List Rental and Exchange Standards

Standards of Conduct for Non-Profit List Rentals and Exchanges Patrick Frame of List Service Corp. presented the collaboratively developed “Standards of List Conduct for Non-Profit List Rentals and Exchanges.” This standard, which is currently supported by 39 parties, advocates the rights of list owners, accomodates the needs of mailers to become more effective in their fundraising strategies, and protects the privacy interests of the general public.

The standards document covers a lot of ground. I was particularly interested in the section on data card accuracy:

“The accuracy of datacards is paramount to allowing list brokers to make informed decisions for their clients. List managers should ensure that any publicly available datacards are accurate. These include datacards on the major datacard systems, on company websites, printed materials, etc.

Datacard items which must be clear and accurate include:

  • The date the fulfillment file was last updated – “updated monthly” is not sufficiently specific.
  • The date the datacard was last updated with current counts.
  • The dollar range included on each segment – both upper and lower dollar limits should be published.
  • The recency included on each segment “Actives” is not acceptable. A specific recency must be included such as 0-6mos.

If reciprocal pricing policies are utilized (whereby a list owner/manager alters published rates on a case by case basis to reflect the same rates charged by the other party) this policy must be noted on the datacard.”

Data Cards

Data cards were a main topic in the conference roundtable program. Fittingly, these discussions on data cards were held in the Medici room (the Medici family set standards for accounting and created efficient marketplaces). Paul Martin of Atlantic List Company said, “The data card is your store front that invites your customers into your store.”

Some of the specific ideas discussed were:

  • List Caps – many donor files exclude donors over a specific amount ($e.g. $99.99). Should this be explicitly stated on the data card?
  • Active donors – the definition of “active” varies from one list owner to another.
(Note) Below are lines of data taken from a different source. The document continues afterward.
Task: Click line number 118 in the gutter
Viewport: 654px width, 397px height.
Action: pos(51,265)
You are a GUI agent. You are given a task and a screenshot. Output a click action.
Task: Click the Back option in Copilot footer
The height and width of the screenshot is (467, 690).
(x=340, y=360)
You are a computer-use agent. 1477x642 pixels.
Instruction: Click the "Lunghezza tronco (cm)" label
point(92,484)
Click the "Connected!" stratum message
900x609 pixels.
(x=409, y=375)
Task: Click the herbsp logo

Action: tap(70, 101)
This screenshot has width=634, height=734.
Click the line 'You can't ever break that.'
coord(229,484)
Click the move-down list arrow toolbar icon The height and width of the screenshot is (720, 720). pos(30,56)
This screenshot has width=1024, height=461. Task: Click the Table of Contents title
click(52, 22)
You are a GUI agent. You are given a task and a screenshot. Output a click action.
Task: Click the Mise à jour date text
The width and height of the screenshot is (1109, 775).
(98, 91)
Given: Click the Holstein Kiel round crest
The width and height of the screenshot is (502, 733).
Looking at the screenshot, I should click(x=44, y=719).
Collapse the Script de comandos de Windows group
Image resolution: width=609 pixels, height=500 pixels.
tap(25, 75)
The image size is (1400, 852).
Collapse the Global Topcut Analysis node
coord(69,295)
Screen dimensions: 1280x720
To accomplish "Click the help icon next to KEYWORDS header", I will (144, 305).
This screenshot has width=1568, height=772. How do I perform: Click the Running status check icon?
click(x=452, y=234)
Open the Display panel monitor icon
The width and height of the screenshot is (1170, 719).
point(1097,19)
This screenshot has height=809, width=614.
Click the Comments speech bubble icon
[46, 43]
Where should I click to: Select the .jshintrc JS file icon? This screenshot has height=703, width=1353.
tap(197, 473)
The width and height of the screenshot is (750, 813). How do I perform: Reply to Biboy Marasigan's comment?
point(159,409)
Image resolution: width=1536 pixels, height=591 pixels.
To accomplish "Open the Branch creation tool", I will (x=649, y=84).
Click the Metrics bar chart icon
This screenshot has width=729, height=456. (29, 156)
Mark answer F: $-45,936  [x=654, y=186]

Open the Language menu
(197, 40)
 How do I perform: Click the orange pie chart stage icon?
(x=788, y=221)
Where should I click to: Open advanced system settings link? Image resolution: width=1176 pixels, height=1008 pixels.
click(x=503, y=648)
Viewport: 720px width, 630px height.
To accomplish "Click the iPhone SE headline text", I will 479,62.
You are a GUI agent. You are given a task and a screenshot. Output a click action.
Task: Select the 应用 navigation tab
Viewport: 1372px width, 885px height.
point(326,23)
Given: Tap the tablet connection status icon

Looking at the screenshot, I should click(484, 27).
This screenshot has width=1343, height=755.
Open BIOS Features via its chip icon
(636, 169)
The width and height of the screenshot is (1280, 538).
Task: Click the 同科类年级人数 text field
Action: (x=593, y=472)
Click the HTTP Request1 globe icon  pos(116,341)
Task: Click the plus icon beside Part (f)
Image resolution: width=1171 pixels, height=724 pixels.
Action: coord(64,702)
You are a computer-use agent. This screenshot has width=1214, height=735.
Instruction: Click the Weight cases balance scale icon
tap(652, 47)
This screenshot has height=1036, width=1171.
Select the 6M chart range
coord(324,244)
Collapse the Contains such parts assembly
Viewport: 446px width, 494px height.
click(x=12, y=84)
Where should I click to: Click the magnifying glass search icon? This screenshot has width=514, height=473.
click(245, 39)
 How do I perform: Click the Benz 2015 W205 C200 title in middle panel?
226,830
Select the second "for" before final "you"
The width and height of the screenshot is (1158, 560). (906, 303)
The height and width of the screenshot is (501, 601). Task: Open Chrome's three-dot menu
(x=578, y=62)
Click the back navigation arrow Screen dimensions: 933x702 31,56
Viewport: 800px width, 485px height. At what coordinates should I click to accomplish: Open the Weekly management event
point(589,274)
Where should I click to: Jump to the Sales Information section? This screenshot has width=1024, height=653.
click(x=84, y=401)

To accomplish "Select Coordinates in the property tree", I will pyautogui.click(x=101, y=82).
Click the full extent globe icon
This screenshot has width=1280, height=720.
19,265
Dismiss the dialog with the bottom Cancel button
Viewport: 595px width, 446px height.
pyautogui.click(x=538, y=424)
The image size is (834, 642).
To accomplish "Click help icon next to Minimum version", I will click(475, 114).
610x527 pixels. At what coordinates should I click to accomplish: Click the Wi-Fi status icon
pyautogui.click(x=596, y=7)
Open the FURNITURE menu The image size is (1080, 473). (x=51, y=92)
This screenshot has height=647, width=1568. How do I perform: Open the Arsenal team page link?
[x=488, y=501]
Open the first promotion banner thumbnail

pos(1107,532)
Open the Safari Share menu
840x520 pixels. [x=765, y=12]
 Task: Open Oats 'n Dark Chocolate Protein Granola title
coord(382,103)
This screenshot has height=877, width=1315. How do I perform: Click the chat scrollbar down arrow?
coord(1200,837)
Should the definition of active be explicitly stated on the data card?
  • NCOA date – with new rules on NCOA standards, it is important to know when a file has last been through NCOA processing. Should the data card store NCOA date?
  • List counts – should the data card have a button that enables the user to get count information?
  • List ratings – many other marketplaces enable users to rate products and services. Should ratings be added to the data card?

Many other topics were discussed. I was impressed by the level of thoughtfulness, professionalism, and candor that was exhibited in the conversation. The DMAW is truly a first-class organization with first-class members. They exemplify the standards for the industry. As such, NextMark is proud to sponsor the DMAW.